**PASSAGE PROPOSÉ:**
-------
La confiance n'est pas un sentiment. C'est une prédiction.


On parle souvent de la confiance comme d'une émotion diffuse, mais en réalité, c'est quelque chose de beaucoup plus concret : une évaluation prédictive.


Quand nous faisons confiance à quelqu'un, nous ne nous basons pas sur ses promesses ni sur ses intentions, mais sur les schémas de comportement que nous avons observés. La confiance repose sur cette évaluation silencieuse : "Son comportement futur restera dans les limites que mes valeurs peuvent accueillir et que mon système nerveux peut tolérer."

C'est un calcul subconscient qui murmure : "Ici, je peux relâcher ma vigilance. Je n'ai pas besoin d'être sur mes gardes."


Mais d'où vient cette prédiction ?

Comment se construit-elle, se brise-t-elle — et, avec des efforts, se reconstruit-elle ?


La chaîne de la confiance : valeurs, intentions, actions:

Avec le temps, j'en suis venue à voir la confiance comme une chaîne ininterrompue reliant trois éléments essentiels :

des valeurs partagées➡️ des intentions alignées➡️ des actions cohérentes.


Tant que cette chaîne reste intacte, la confiance s’épanouit. Dès qu’un maillon cède, la confiance commence à s’éroder — que ce soit envers les autres ou envers nous-mêmes.


Explorons ensemble ce qui se passe quand cette chaîne fonctionne parfaitement… et ce qui se passe quand elle se rompt.
-------
**TRAVAIL DEMANDÉ:** D'après le texte sur la confiance, quels sont les trois maillons qui forment la chaîne de la confiance ?

**DONNÉES EXTRAITES:**
-------
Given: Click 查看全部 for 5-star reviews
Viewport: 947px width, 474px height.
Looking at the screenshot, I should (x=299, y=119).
-------
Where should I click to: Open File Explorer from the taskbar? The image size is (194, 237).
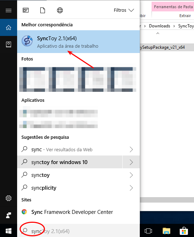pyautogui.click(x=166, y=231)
-------
**PROBLÈME RÉSOLU:** Des valeurs partagées, des intentions alignées et des actions cohérentes.